Lucky Enough to Live

 

In high school, I developed a vicious cognitive demon: anorexia. This mental usurper and dictator of choice sent me into a spiral of debilitating anxiety, depression, and eroding existence; my heart had physically weakened, shrunk, and shifted out of place, my straw-like hair fell out, sitting was painful because of my protruding tailbone, my blued, coarse nails, sunken eyes, and bulging bones displayed more death than life. I was desperate and almost hopeless.

I was sent to an intensive care facility, 1,500 miles away from home and family. Although it was hell, it saved me –a $55,000 per month salvation. I am here because I was fortunate enough to have a father whose employers had the means and willingness to cover such extravagant costs. I am here as a senior and student-athlete at BYU, healthy, strong, and capable. I am here as an admitted student to one of the top 50 law universities in the nation. I am here because of a privilege I did not earn but was born into. My personal experience, coupled with my studies in sociology, has cultivated a rich passion for activism for low-income families accessing healthcare, specifically mental healthcare.
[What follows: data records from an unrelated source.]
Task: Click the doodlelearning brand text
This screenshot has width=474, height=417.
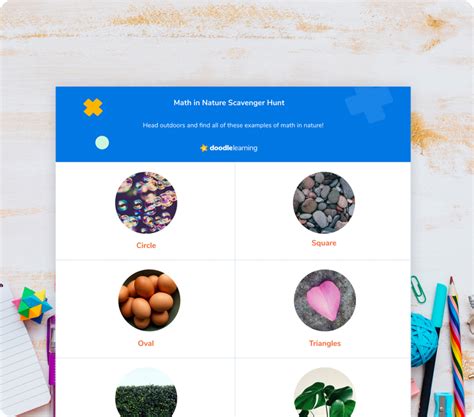Action: pyautogui.click(x=233, y=148)
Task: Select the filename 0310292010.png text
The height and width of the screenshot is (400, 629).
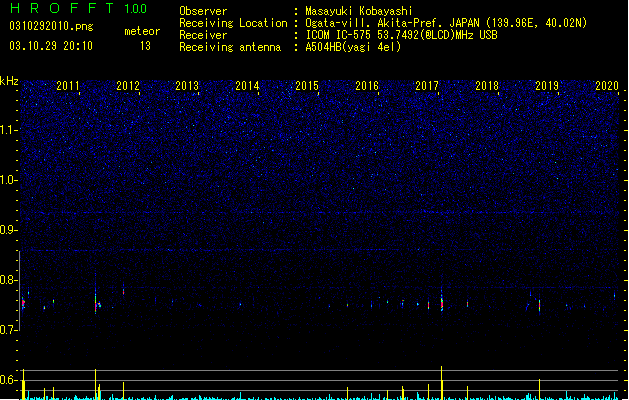Action: [51, 26]
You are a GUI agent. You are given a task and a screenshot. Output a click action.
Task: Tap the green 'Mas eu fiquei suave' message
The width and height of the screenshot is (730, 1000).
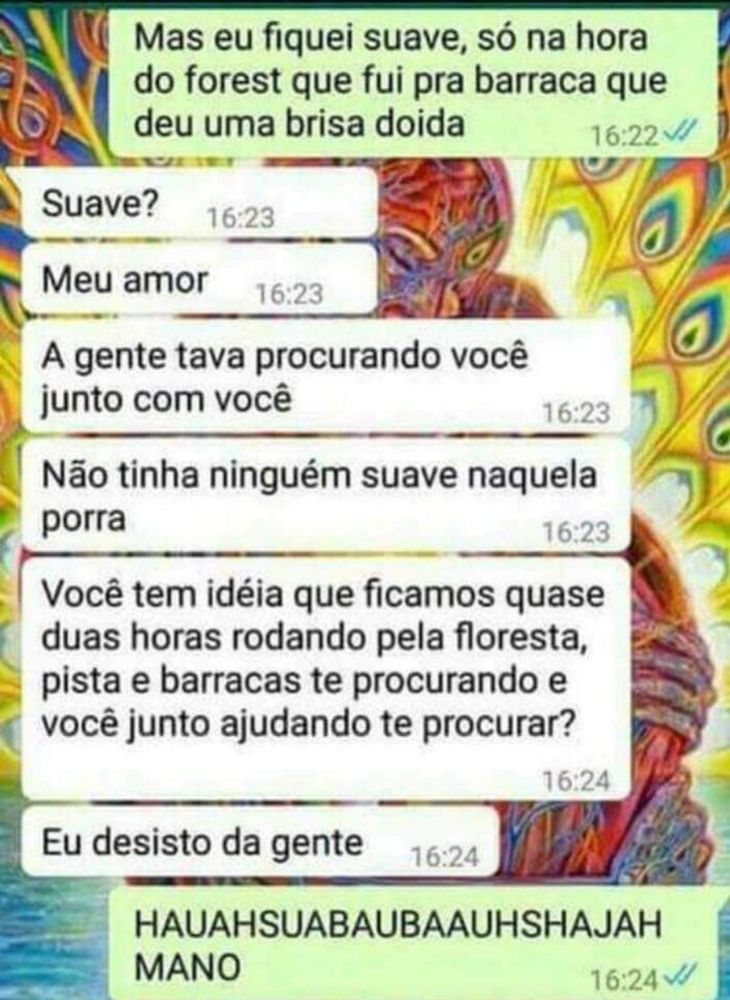point(413,82)
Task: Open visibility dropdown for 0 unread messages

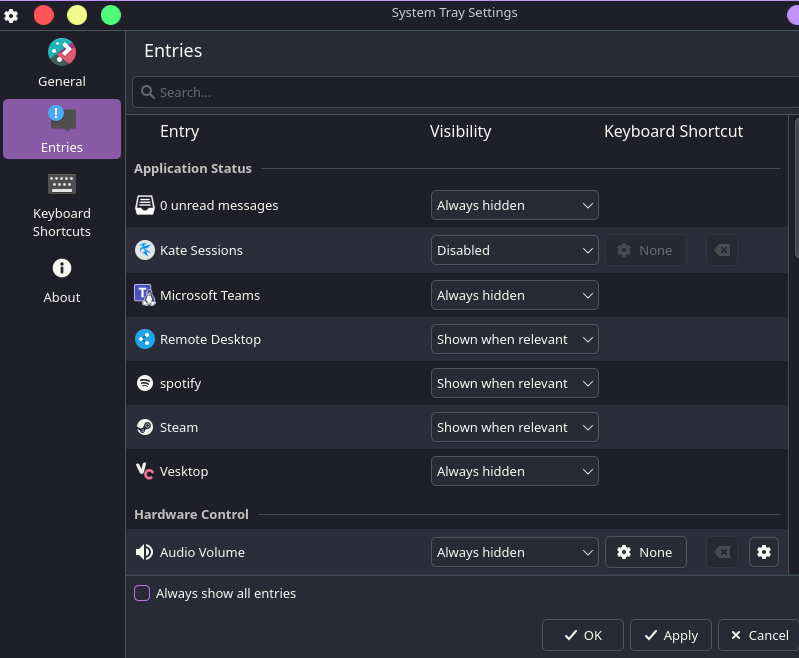Action: pos(514,205)
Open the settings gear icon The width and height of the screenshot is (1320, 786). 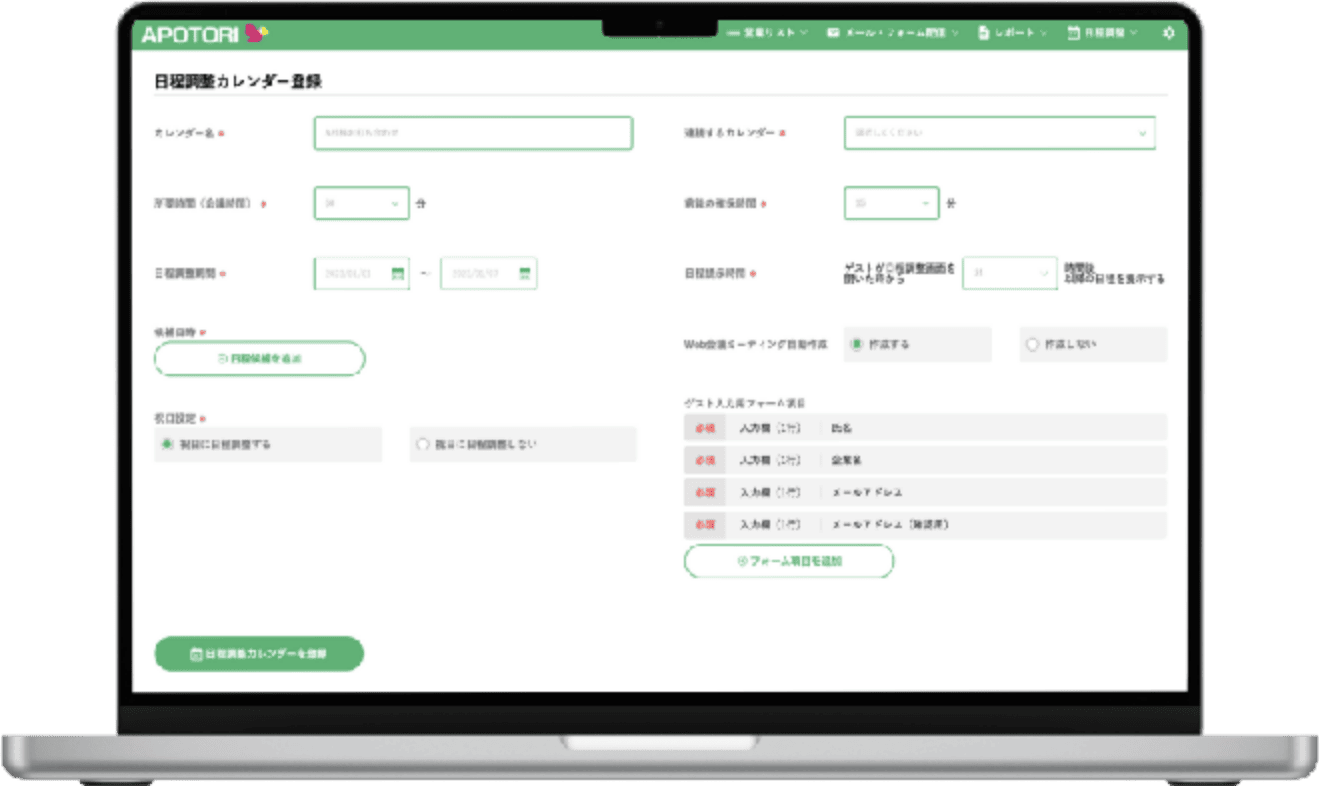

For a long time this passion was merely present, without action –a force without direction. However, the opportunity to intensively research the inaccessibility of mental healthcare for low-income families in the United States has expanded and deepened the horizons of my understanding and intellectual conversation. Researching, organizing, and deliberating on this issue brief has narrowed the direction I approach my coming law education: activism, advocacy, healthcare, and low-income families. This experience instills confidence and competence in the developed orientation I pursue in my education and occupation.

I am here; I am alive because of unmerited privilege; hundreds and thousands of Americans are imprisoned, impoverished, or dead because of their lack thereof. I cannot close my eyes to the strong association between intergenerational poverty and mental suffering that is partly propelled by ineffective legislation, employment-based disparities, and exhaustive healthcare costs. My past experiences color and light the vistas of their purpose, providing sight and direction; directed research and deliberate action have endowed me with the force and mobility to pursue the trajectory of my purpose.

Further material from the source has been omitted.